:: WORK TO COMPLETE ::
Count the lines of the material below that contain the string "This", matching case exactly, and give only the number.

:: SUPPLIED RECORDS ::
────────

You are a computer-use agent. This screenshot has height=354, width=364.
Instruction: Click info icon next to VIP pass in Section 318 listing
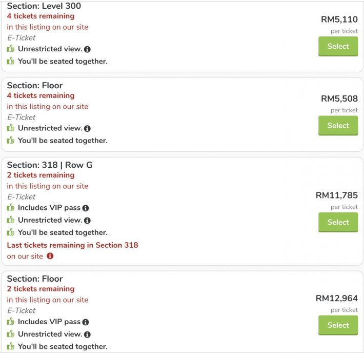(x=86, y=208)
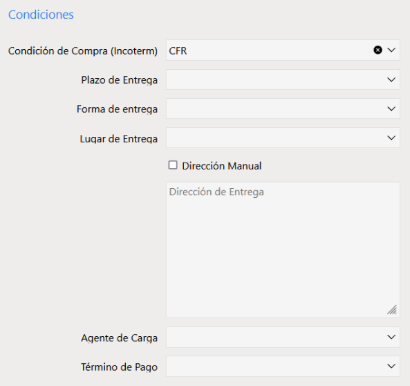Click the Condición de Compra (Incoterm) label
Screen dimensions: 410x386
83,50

────────

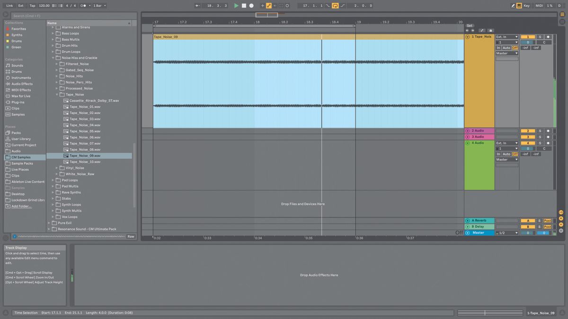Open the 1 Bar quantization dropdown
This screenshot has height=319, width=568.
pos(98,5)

────────

:: PROBLEM SOLUTION ::
2